Share

Ch. 5: Lady in the Shadows

Ketika suasana mulai tenang dan Stacey selesai membereskan makan malam yang ia bawa untukku, aku berterima kasih dan ia kembali ke rumahnya. Karena takut, aku menyalakan lampu di setiap ruangan. Entah kenapa sudut gelap membuatku grogi seakan-akan ada sepasang mata tak kasat mata yang memerhatikanku dari ketiadaan.

Aku sudah memeriksa tempat-tempat yang kira-kira bisa menjadi tempat ular atau laba-laba bersembunyi. Tidak ada jejak hewan sama sekali. Meskipun aku cemas, aku tidak ingin menelepon Ayah karena takut mendistraksi beliau dan menambah beban pikiran.

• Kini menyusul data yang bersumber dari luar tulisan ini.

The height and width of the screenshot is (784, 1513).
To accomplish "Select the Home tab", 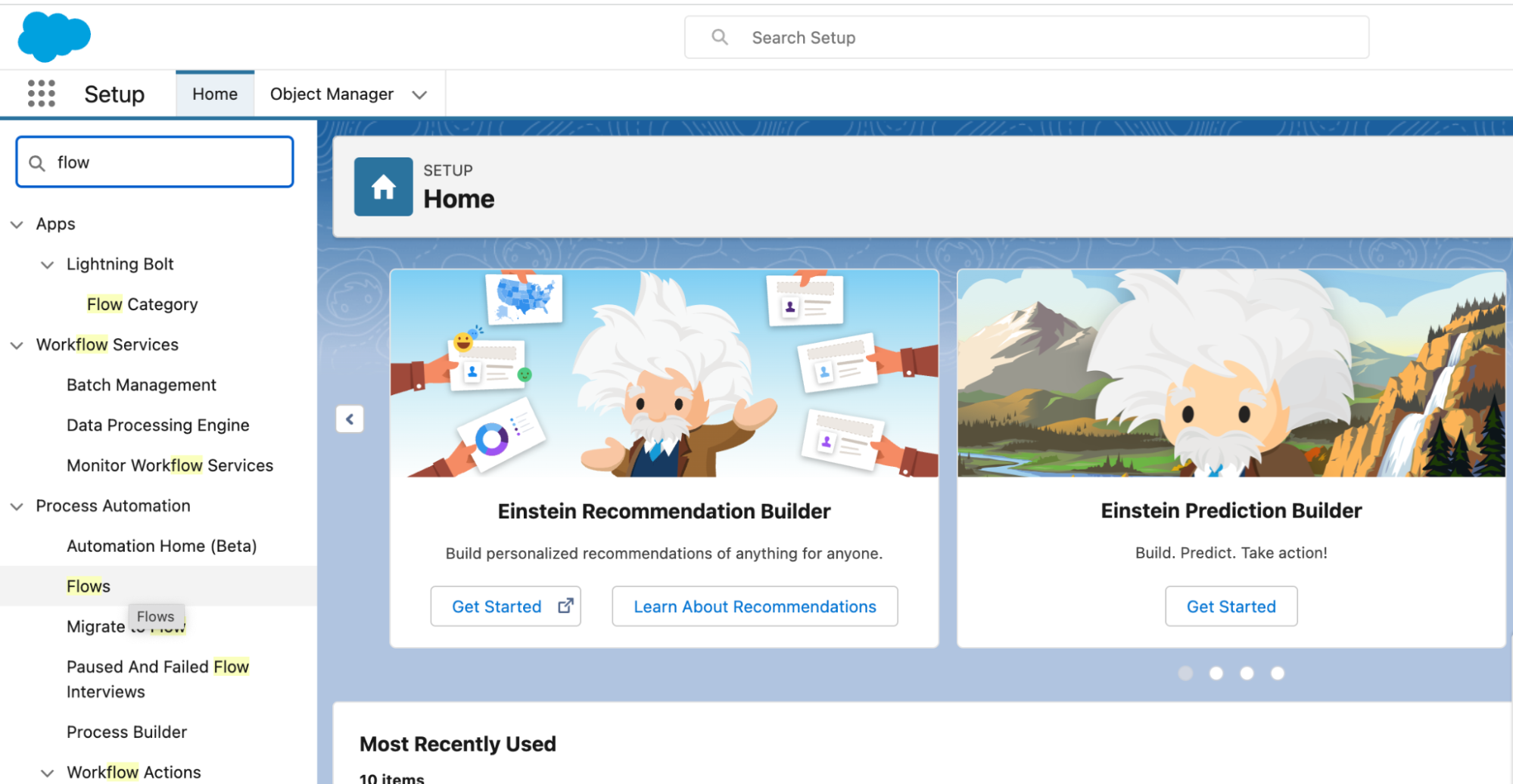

Dengan perasaan campur aduk, aku mondar-mandir di depan ruang tamu. Kusetel TV, tapi tak benar-benar kuperhatikan. Volumenya kubesarkan sebagai suara di belakang layar. Aku lapar tetapi tidak berselera, jadi aku menyumpal roti tawar ke mulutku dan mengunyahnya asal-asalan.

Sekitar pukul sepuluh malam, suara mobil ayah terdengar dari depan halaman rumah. Perasaan lega membanjiriku dan aku segera berlari memeluk ayahku.

"Oh, Katrina! Ada apa? Maafkan Ayah pulang malam lagi." katanya dengan suara lelah. Aku jadi ragu menceritakan kejadian tadi kepada Ayah. Aku mencoba menekan kekhawatiranku.

"Tidak apa, Yah." aku memutuskan tidak bilang apa-apa. "Bagaimana kabar Ibu?" dalam hati aku ingin memastikan Ibu baik-baik saja dan juga ada di tempat. Kalau tidak, apakah itu menjelaskan kejadian tadi sore?

"Begitulah, Kat. Aku cukup bersyukur kalau dia tidak melukai dirinya sendiri." ujarnya muram.

Aku terkesiap, "Ibu melukai dirinya sendiri?"

Ayah menoleh padaku, seakan baru benar-benar menyadari aku ada di sebelahnya. Wajahnya sedih dan rambutnya yang coklat berkilau kemerahan itu tampak lebih gondrong dan berantakan sekarang. Aku tahu ayahku mencoba tabah untuk kami. Akhirnya ia terenyum lelah dan menyapu rambutku ke belakang telingaku sebelum merapikan anak rambutnya sendiri untuk minggir dari matanya.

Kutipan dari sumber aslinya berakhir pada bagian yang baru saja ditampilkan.